Telcos down, computers up

The addition of workers to perform the census and a boost in the employment of temporary workers helped the US economy add 290,000 jobs in April, according to a report from the Labor Department this morning.

But ex-workers piled back into the labor pool, many looking for jobs for the first time in many months thanks to the improving economy; and that ironically pushed the unemployment rate up two-tenths of a point to 9.9 per cent.

In April, the number of long-term unemployed (meaning they have not worked for 27 weeks or more) continued to rise, with an estimated 195,000 people re-entering the workforce according to the monthly jobs report (pdf) from the Bureau of Economic Statistics.
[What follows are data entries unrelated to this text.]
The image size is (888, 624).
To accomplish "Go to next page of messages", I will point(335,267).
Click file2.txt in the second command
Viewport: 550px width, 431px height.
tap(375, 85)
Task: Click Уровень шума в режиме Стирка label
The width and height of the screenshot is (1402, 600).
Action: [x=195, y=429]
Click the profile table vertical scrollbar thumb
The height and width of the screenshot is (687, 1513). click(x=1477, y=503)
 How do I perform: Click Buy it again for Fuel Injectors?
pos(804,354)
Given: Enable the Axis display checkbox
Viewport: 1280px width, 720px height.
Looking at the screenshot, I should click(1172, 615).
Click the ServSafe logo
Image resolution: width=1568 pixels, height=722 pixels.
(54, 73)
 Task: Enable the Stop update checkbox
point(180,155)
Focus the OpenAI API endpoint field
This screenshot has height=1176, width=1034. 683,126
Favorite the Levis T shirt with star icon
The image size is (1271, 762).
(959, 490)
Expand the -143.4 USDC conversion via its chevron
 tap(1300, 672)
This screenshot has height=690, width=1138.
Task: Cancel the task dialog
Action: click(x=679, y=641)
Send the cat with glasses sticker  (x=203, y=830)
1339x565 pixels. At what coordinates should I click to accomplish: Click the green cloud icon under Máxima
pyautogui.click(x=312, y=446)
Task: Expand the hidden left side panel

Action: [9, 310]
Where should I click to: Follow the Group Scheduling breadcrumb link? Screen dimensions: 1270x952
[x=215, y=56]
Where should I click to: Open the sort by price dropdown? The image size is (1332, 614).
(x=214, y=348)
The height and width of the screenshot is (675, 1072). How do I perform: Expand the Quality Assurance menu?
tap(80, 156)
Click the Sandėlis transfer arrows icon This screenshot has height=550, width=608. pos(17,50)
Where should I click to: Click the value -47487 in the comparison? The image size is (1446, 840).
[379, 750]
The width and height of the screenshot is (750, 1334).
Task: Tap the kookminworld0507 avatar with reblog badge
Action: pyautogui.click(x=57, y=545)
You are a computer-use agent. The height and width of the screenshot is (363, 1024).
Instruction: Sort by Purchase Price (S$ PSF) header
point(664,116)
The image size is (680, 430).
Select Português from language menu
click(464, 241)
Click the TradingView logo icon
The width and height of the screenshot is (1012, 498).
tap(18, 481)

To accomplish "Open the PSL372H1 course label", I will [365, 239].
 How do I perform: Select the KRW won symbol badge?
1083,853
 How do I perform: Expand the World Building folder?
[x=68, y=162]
The official reckoning by the BLS is that there are 15.3 million people without jobs who want them through the end of April, and a little less than half of these have been unemployed for 27 weeks or more.

Since December, the US economy has added 573,000 jobs (excluding seasonal farm workers, which are tracked separately by the BLS), which is sure better than the millions of jobs that were lost in 2008 and 2009. But it is going to take a long time - very likely many years - for companies in the US to create millions of new jobs to get back to where things were before the recession stated in December 2007; and it is arguable that the US economy will not be able to add the millions of jobs per year that are necessary to accommodate the needs of its growing population.

While no one is talking about it, unless the economy picks up substantially - and in a more broad manner than the jobless recoveries of the 2000s - the new level of structural unemployment in the States may set a new floor that is higher than the four to five per cent economists talk about.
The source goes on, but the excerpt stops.